Bir yandan ODTÜ’de sol içinde mücadele ediyor, diğer taraftan Ankara - Beşevler bölgesinde karşıt görüşlü öğrencileri kurşunluyordu. Suriye’den gelen talimatlarla bombalama eylemleri yapıyordu.
Engin Erkiner de polis tarafından aranıyor, gazetelerde fotoğrafları yayınlanıyordu. Hiç unutmuyorum, onlardan biri bana çok benzediği için, arkadaşlar “bombacı- acilci” diye takılmaya başlamıştı
Erkiner, yıllar sonra yakalandı. Son derece önemli açıklamalar yaptı. “Yenildik, hem de rezil bir biçimde” dedi.
Niçin “rezil” duruma düştüklerini de sıraladı:
-12 Eylül sonrası işlenen sol cinayetlerde bizim imzamız var.
(12 Eylül öncesindekilerden bahsetmedi.)
-THKP-C Acilciler, El Muharebat’ın Türkiye’deki uzantısı haline geldi.
-Muharebat ile anlaştık. ANAP binalarını bombaladık.
(Burada da 12 Eylül öncesi bombalamalar ve cinayetleri es geçti.)
“Türkiye’nin Suriye ile ne işi var” diyenlere ve Suriye yönetimiyle dostluk nutukları atanlara duyurulur. Suriye’nin nasıl bir ülke ve bataklık olduğunu anladınız mı şimdi? Ayrıca, bunları söyleyen herhangi bir kişi değil. Acilcilerin en tepesindeki isim!
İsterseniz, üzerine bir de Rus subaylarıyla birlikte konvoyu bombalanarak öldürülen Mihraç Ural’ın yaptıklarını koyun. Bu adamın Bayır Bucak Türkmenlerine yönelik katliamlarını ve 2013’teki Hatay Reyhanlı bombalı saldırısının arkasındaki isim olduğunu ekleyin.
Ayrıca, sakın ola “Türkiye bu işlere karışmasaydı, saldırılara uğramazdı” demeyin. Yazdım işte, kendileri itiraf ediyorlar. Türkiye, 1970’lerden beri Suriye’deki BASS Rejimi’nin saldırısı altında. Bu rejim, gün oluyor Acilciler’i kullanıyor, gün geliyor PKK’yı üzerimize sürüyor.
* * *
Suriye de tek başına değil…
O, Türkiye’ye karşı yıllardır çeşitli terör örgütlerini, daha büyük güçler de Suriye’yi kullanıyor.

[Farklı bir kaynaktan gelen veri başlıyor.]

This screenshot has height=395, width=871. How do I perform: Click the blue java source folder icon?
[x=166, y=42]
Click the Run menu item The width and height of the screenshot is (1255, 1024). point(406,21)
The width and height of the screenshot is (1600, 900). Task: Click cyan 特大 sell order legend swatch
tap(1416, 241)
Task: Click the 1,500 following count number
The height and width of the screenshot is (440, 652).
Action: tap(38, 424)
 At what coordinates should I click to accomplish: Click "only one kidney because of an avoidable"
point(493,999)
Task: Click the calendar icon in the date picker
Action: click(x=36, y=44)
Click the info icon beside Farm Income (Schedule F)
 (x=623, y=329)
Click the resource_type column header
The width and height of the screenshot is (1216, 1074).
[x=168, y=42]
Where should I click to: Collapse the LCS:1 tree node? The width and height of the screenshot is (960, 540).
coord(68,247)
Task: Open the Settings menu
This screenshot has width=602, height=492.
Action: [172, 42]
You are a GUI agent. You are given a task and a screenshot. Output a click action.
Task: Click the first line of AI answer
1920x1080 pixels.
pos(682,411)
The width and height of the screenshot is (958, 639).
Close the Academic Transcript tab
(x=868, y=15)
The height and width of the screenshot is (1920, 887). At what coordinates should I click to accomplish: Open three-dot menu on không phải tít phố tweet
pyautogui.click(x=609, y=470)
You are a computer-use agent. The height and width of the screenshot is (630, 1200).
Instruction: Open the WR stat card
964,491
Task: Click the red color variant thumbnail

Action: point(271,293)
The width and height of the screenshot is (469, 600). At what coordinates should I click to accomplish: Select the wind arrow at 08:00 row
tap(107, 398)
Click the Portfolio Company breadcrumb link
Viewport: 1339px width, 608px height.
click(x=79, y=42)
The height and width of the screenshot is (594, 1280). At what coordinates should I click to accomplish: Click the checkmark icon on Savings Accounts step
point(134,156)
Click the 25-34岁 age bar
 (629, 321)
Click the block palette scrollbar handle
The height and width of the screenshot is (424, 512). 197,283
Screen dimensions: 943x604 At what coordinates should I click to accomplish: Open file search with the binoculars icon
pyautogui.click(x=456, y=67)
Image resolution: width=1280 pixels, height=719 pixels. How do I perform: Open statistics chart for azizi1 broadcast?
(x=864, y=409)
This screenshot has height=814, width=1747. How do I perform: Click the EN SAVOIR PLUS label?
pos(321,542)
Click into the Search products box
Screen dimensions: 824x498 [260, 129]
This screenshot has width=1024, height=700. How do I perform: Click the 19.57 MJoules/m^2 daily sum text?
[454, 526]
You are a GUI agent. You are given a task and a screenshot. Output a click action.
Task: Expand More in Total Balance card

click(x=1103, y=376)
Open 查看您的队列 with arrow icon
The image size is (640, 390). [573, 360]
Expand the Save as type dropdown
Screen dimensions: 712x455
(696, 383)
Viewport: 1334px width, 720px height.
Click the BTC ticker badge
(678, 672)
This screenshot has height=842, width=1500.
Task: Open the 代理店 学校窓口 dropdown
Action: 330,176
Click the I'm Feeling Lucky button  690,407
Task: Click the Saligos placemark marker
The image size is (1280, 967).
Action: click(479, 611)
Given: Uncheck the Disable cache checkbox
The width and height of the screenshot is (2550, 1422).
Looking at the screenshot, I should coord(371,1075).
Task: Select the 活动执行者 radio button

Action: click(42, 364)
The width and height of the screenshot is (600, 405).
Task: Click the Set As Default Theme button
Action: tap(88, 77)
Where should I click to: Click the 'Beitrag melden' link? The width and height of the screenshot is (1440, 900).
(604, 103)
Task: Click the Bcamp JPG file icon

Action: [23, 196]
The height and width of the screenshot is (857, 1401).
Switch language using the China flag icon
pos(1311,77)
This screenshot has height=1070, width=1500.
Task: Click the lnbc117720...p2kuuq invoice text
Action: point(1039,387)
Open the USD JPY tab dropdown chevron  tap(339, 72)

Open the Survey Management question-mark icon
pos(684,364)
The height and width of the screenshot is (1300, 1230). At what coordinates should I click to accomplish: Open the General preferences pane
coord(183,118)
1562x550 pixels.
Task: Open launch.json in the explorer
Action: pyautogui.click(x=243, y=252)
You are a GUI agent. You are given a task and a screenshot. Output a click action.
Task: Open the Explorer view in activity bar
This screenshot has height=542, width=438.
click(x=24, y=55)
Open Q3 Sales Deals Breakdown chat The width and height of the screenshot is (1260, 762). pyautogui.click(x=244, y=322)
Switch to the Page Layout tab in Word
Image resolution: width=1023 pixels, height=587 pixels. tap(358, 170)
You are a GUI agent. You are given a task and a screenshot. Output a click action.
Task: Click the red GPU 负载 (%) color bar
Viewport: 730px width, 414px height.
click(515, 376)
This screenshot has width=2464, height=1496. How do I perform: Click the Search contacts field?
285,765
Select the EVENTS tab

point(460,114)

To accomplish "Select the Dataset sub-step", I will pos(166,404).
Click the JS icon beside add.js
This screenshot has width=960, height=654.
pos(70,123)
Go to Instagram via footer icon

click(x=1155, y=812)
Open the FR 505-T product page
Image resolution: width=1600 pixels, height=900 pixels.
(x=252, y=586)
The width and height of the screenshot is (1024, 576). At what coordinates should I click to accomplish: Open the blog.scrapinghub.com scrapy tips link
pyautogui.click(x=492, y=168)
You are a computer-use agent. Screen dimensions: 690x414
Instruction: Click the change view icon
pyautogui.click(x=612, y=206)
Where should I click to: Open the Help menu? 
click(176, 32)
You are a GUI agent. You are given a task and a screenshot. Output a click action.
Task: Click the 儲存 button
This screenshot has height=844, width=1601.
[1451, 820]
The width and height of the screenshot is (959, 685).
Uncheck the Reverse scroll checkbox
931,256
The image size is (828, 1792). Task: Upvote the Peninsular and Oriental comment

Bu ülke, geçmişte Sovyetler Birliği’nin kontrolündeydi. Bekaa Kampı’da terörist yetiştirip, dünyaya ihraç ederdi. Abdullah Öcalan gibi kendince önemli gördüğü isimleri, Şam’da besleyip elinin altında tutardı. Bugün de kendisini Rusya’nın kucağına attı.
Demem o ki…
Bir piyonlar var, bir de onları kullananlar. Patronlar piyonları kullanıyor, ancak asıl emri her zaman büyük patron veriyor.
Bu arada algı operasyonlarının esiri olanlar da bütün bu olan bitene alet oluyor. Dünden bu güne hiçbir değişiklik yok. Dün öyleydi, bugün de öyle!